Georges-Louis Buffon (1707 - 1788)

Portraitiste de la Nature

Depuis 1908, Georges-Louis Leclerc, comte de Buffon, accueille du haut de son fauteuil de bronze les promeneurs venus profiter des allées fleuries de « son » Jardin des Plantes.

Déjà statufié de son vivant, le Bourguignon peut ainsi apprécier jour après jour la grandeur et la popularité de son oeuvre.

Digne représentant des Lumières, il a en effet révolutionné les sciences en consacrant plus de 50 années à l'élaboration d'une gigantesque Histoire naturelle.

Isabelle Grégor, docteur ès-lettres modernes
Un duel à l'origine d'une vocation

Le jeune Leclerc n'aurait pu deviner qu'il finirait ainsi sur un piédestal au milieu des fleurs : né à Montbard (Côte-d'or actuelle) le 7 septembre 1707 dans une famille de moyenne bourgeoisie devenue noble par l'achat du domaine de Buffon, voisin de sa ville natale, cet élève moyen commence par étudier le droit avant de se tourner vers les mathématiques.

Heureusement pour l'histoire des sciences, un officier du régiment Royal-Cravate (on dit aujourd'hui croate !) lui cherche noise pour une raison mal connue... et perd son duel : voici donc notre meurtrier qui tente de se faire oublier en accompagnant dans son tour d'Europe un aristocrate anglais et son précepteur féru de sciences naturelles.

Le voyage est finalement interrompu par la mort de madame Buffon mère et la toute nouvelle aisance pécuniaire qui en découle.

Comment devenir en 10 jours intendant du Jardin du Roi ...

Devenu Parisien en 1732, Buffon se lance à la conquête de l'Académie des sciences à coups de mémoires consacrés à son domaine de prédilection, les mathématiques.

Cette matière commence cependant à perdre de son charme aux yeux de cet esprit pragmatique qui lui reproche une trop grande abstraction.

Il se tourne alors vers l'étude de la nature, encouragé en cela par le secrétaire d'État à la Marine Maurepas (1701-1781), qui a favorisé son élection à l'Académie, et souhaite tirer partie des connaissances de ce propriétaire terrien en matière de gestion des forêts.

S'il s'applique un temps à multiplier les expériences sur le bois, l'ambitieux sylviculteur ne se détourne nullement des bruits de couloirs, jeux d'influences et autres rivalités qui mobilisent le petit milieu scientifique.

C'est ainsi qu'à la mort subite de François du Fay, intendant du Jardin du Roi, il arrive à se positionner si adroitement auprès de ses protecteurs et relations qu'il supplante tous ses concurrents, pourtant plus expérimentés : à 31 ans, il lui suffit donc de quelques jours pour être nommé à son tour intendant par le roi et décrocher le poste de ses rêves, poste qu'il occupera pendant 5 décennies.

▶ [DONNÉES SOURCES]:
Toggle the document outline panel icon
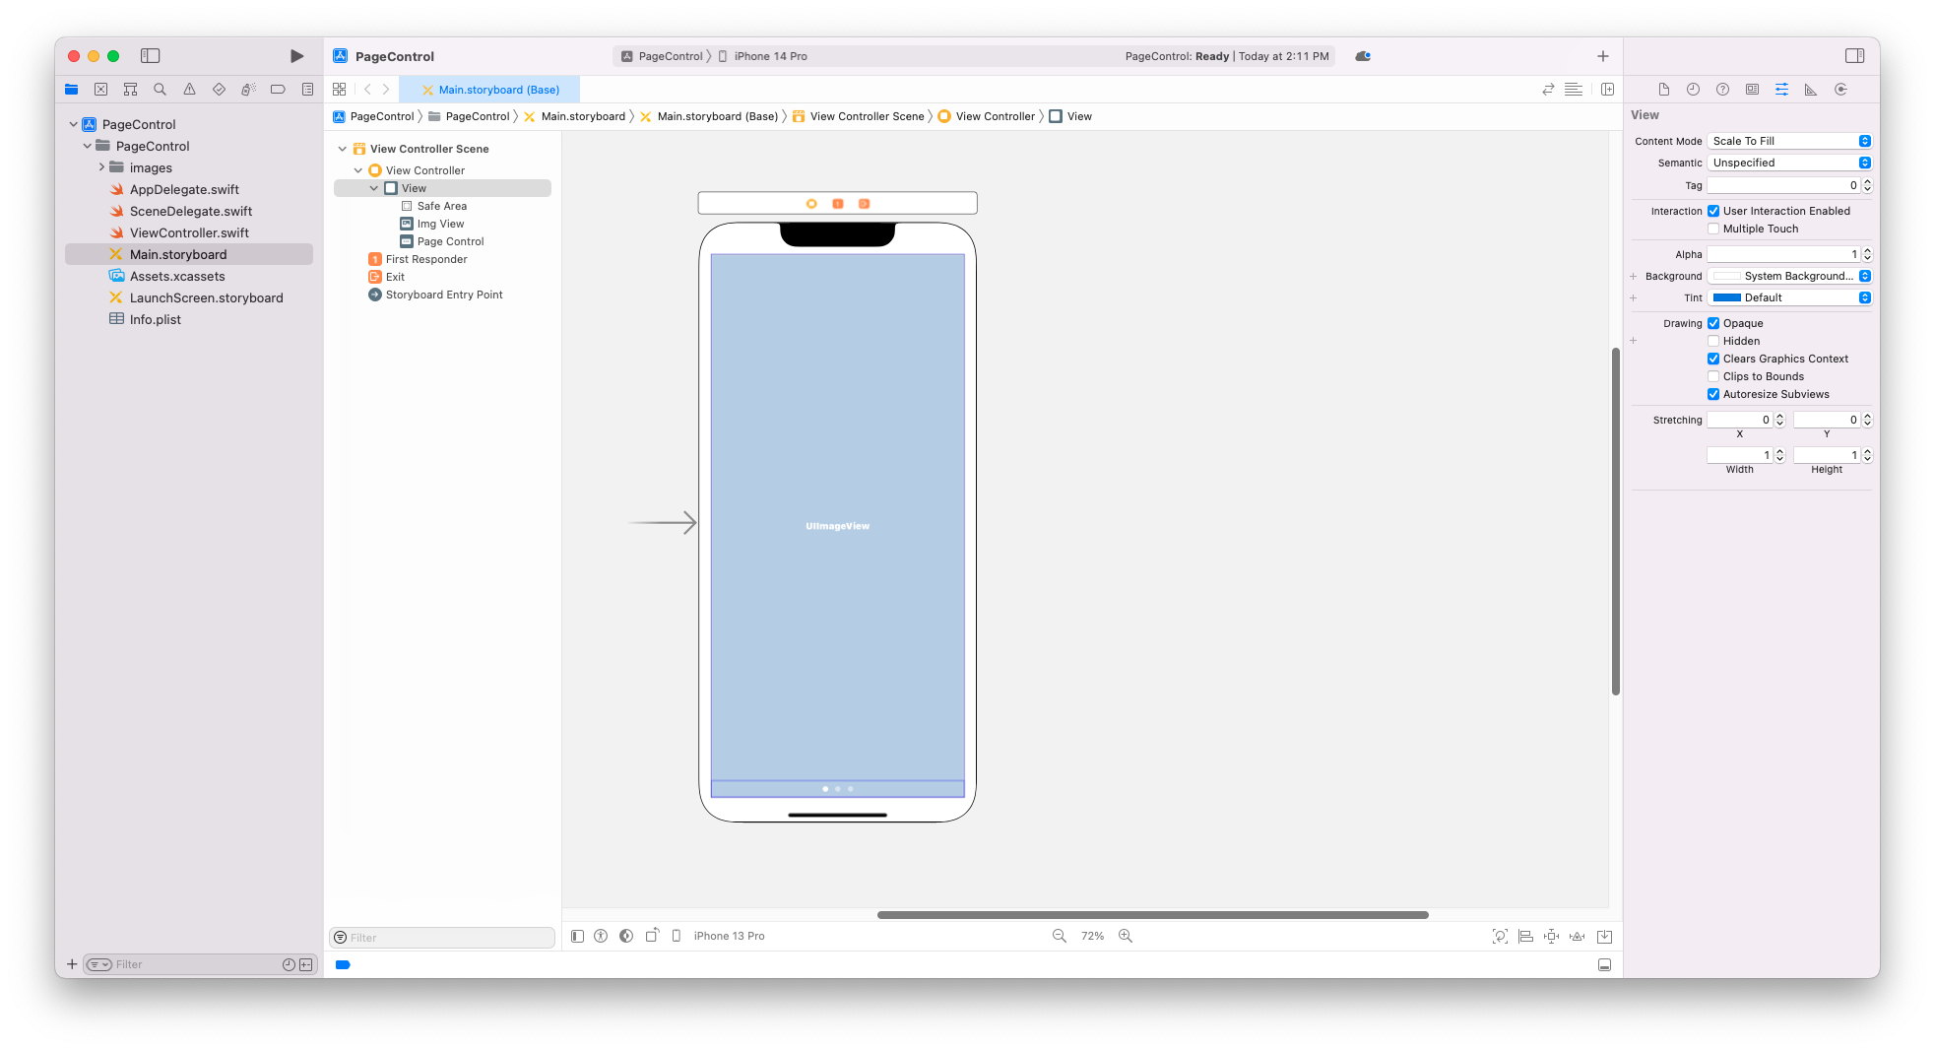The height and width of the screenshot is (1051, 1935). tap(577, 936)
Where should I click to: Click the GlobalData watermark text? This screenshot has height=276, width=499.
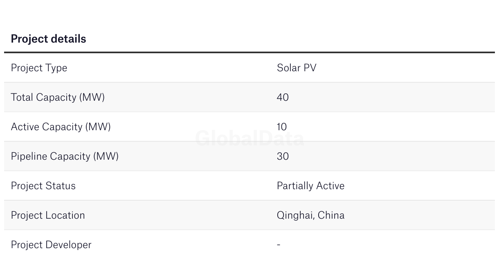tap(250, 138)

▶ [CONSIGNE]: Reprenez le texte sur Buffon, de "S'il s'applique un" jusqu'à "pendant 5 décennies.", en changeant "sylviculteur" en "forestier".

▶ [RÉPONSE ATTENDUE]:
S'il s'applique un temps à multiplier les expériences sur le bois, l'ambitieux forestier ne se détourne nullement des bruits de couloirs, jeux d'influences et autres rivalités qui mobilisent le petit milieu scientifique.

C'est ainsi qu'à la mort subite de François du Fay, intendant du Jardin du Roi, il arrive à se positionner si adroitement auprès de ses protecteurs et relations qu'il supplante tous ses concurrents, pourtant plus expérimentés : à 31 ans, il lui suffit donc de quelques jours pour être nommé à son tour intendant par le roi et décrocher le poste de ses rêves, poste qu'il occupera pendant 5 décennies.